Exotic new plants were raised in greenhouses, systems of classification were explored, and botanists, adventurers, and priests were sent worldwide to bring back discoveries.

The Abbé Jean Paul Bignon, for whom the trumpet vine was first named, was Louis XIV's librarian. Joseph de Tournefort (see “Bear's Breeches”) named the bignonia to express his “Esteem and Veneration” for Bignon, who had successfully nominated him to the Royal Academy of Science.

The American trumpet vine,
Bignonia radicans
, was probably introduced by the elder John Tradescant (see “Aster”). It was not grown much until after the Chinese trumpet vine had been introduced (in the eighteenth century) and crossed with it by the brothers Tagliabue, nurserymen from Laniate near Milan. In about 1889 the red-flowered ‘Madame Galen' appeared. It is still our most popular garden trumpet vine.

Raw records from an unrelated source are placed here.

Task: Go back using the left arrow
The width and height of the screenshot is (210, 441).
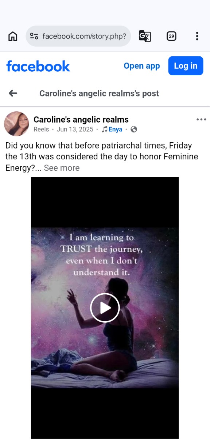Action: pyautogui.click(x=13, y=94)
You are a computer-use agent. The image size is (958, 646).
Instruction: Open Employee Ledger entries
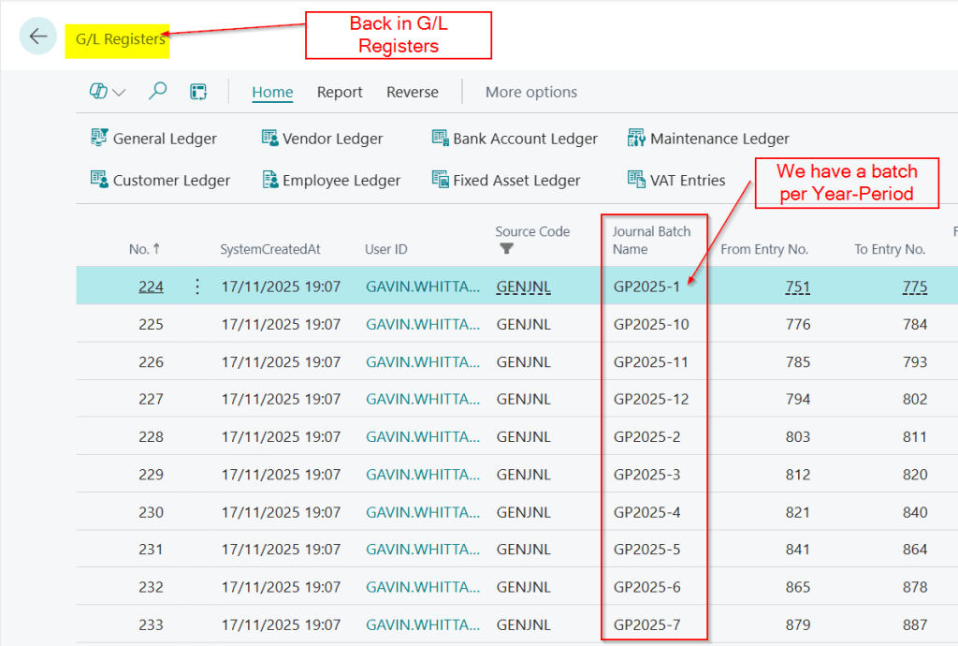[330, 181]
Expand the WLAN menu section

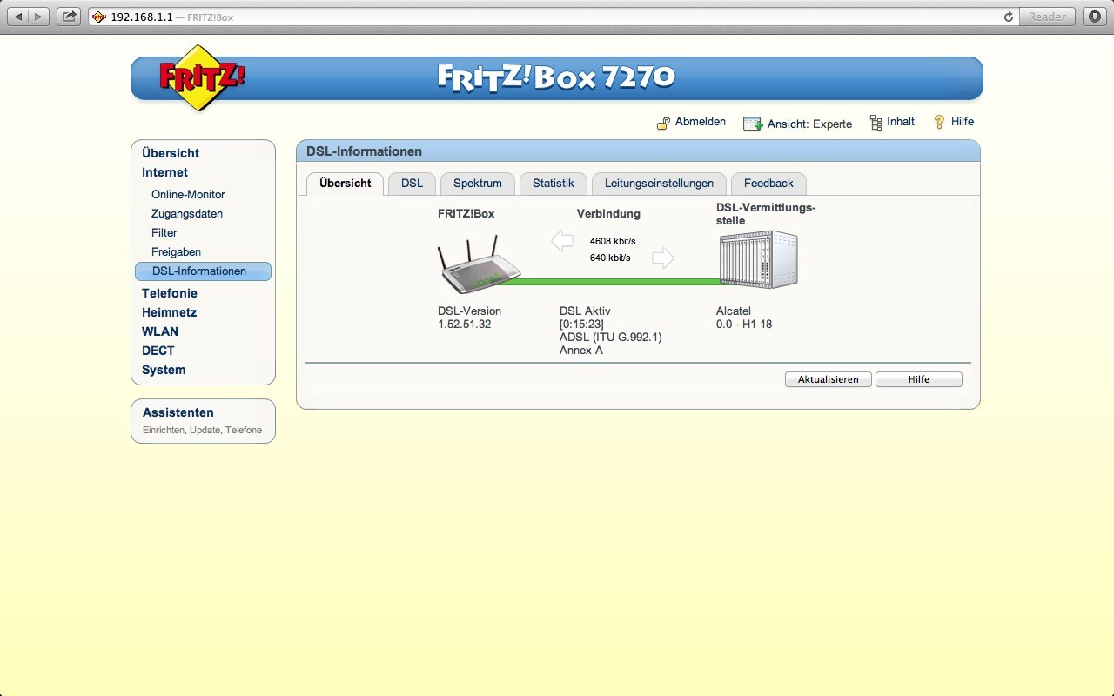tap(160, 331)
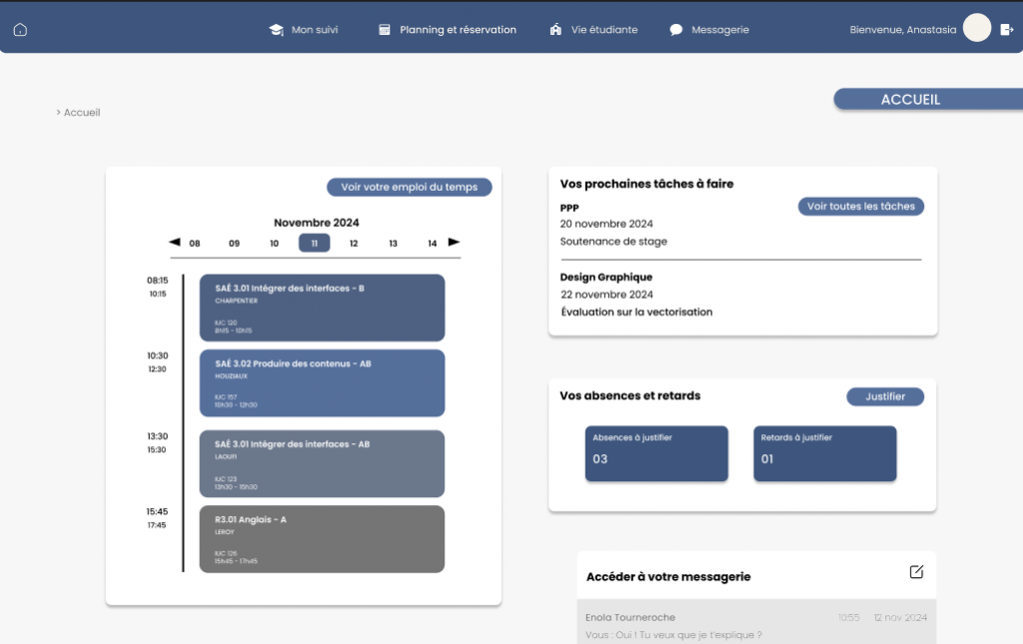Open the R3.01 Anglais - A course block
Screen dimensions: 1023x644
pos(322,539)
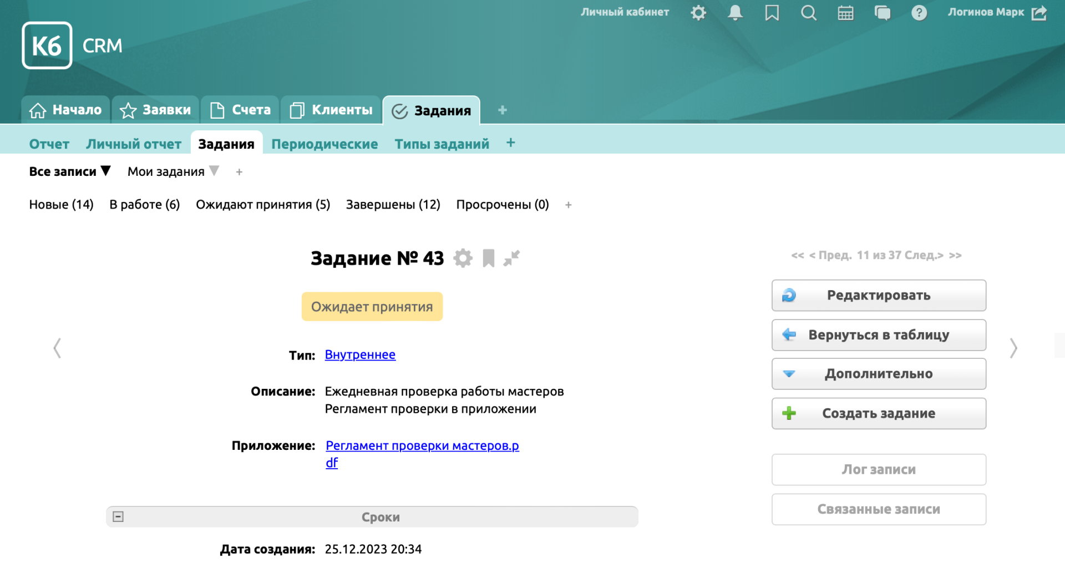Open notifications bell icon
The image size is (1065, 568).
(735, 13)
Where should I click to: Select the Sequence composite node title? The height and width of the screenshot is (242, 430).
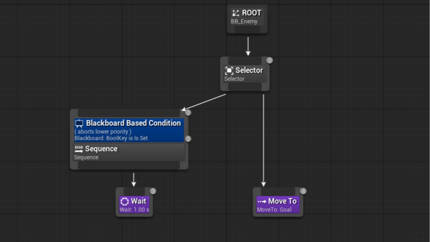click(101, 149)
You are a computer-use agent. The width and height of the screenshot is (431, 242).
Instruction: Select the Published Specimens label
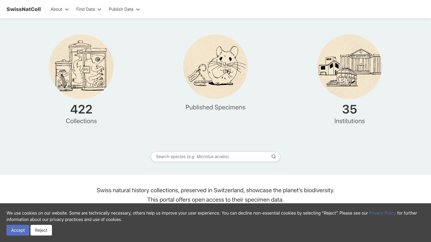click(215, 107)
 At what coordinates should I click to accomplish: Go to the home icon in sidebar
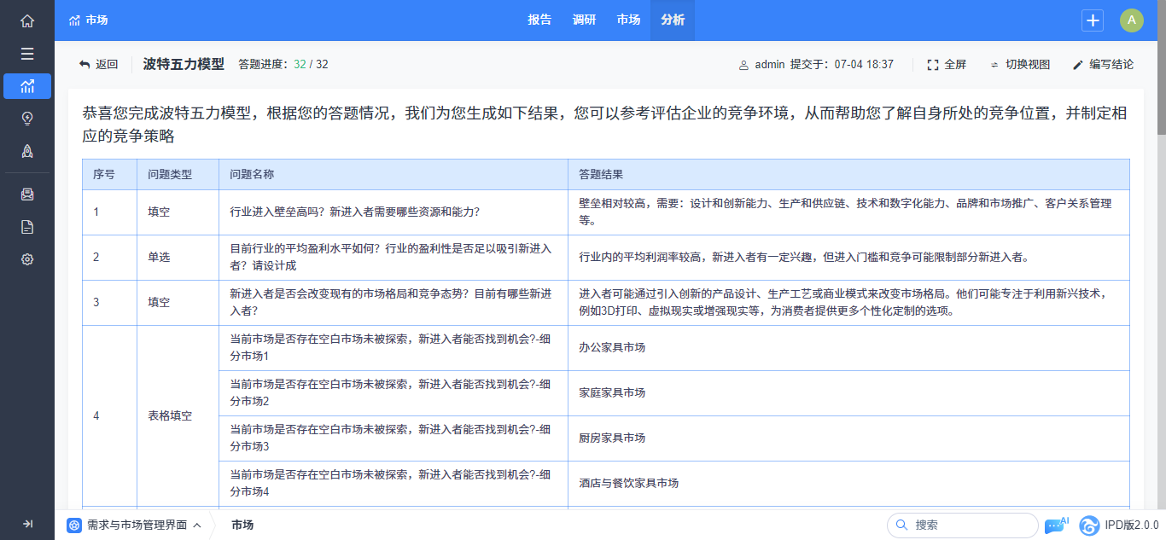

The bignonia family was later divided by botanists, and the trumpet vine was no longer
called after Abbé Bignon, but given its own classification as a campsis. This comes from the Greek
kampe
(bending) and refers to climbing tendrils, which had been described by Tournefort as “curls or tufts.” Today's bignonia vine is the “crossvine,” also a climber, with peach-apricot flowers. Its wood when cut transversely is marked with a cross. Other bignonias are greenhouse climbers, and there still seems to be some confusion about the name. The family though, includes the common catalpa tree, named
Bignonia catalpa
by Linnaeus to include the Indian name of
“catalpa.”
In 1788, the
Flora Caroliniana
of Thomas Walter called the American species
Catalpa bignonioides
, which means “bignonia-like,” and so it remained.

There isn't, to the common eye, much similarity between the trumpet vine and the catalpa—except that both are beautiful, both are American, and both should be in our gardens. Botanists live in their own world, however, and it's a useful one. Who are we to argue with them? After all, we have plenty to think about, like love and war, taxes, politics, and gardening.

TULIP

BOTANICAL NAME
:
Tulipa
.
FAMILY
:
Liliaceae
.

Tulips were probably introduced to Europe in the sixteenth century by Ogier Ghiselin de Busbecq, who was ambassador of the Holy Roman Emperor, Ferdinand I, to the court of Suleiman the Magnificent, sultan of Turkey. The name “tulip” is generally thought to be the Latinized name of the arabic
dul-band
(turban). It seems that Busbecq mistook the name of the flower for that of the turbans into which tulips were commonly tucked.

Once introduced, tulips rapidly became very popular. In 1593 Charles de l'Ecluse, or Clusius, grew tulips in Leyden. Clusius was director of the emperor's garden in Vienna and author of
Rariorum Plantarum Historia
. Clusius apparently asked such a high price for his bulbs that no one could buy them, and instead they were stolen from his garden. They soon spread throughout the seventeen provinces. Clusius visited England and saw Drake and Raleigh; maybe he even took bulbs with him because, by 1629, John Parkinson called tulips “the delights of leasure.” He added, chauvinistically, that although to cultivate them women “are herin predominant,
yet cannot they be barred from your beloved, who I doubt not, will share with you in the delights as much as is fit.”

By the eighteenth century, the names of tulips included ‘Semper Augustus,' ‘Alexander the Great,' ‘Artaxerxes,' ‘Black Prince,' ‘Duke of Vendôme,' ‘Emperor of Germany,' and ‘Duke of Marlborough.' In Joseph Addison's famous satire in
The Tatler
in 1710, he pretends he has overheard a conversation about these men, who turn out to be tulips, “to which the gardeners, according to their usual custom, had given such high titles and appellations of honour.” The crowning point of the satire, however, is that he could show his friends “a chimney-sweeper and a painted lady in the same bed, which he was sure would very much please them.”

One account tells of a breeder who gave his blanket to a tulip bed and died of cold.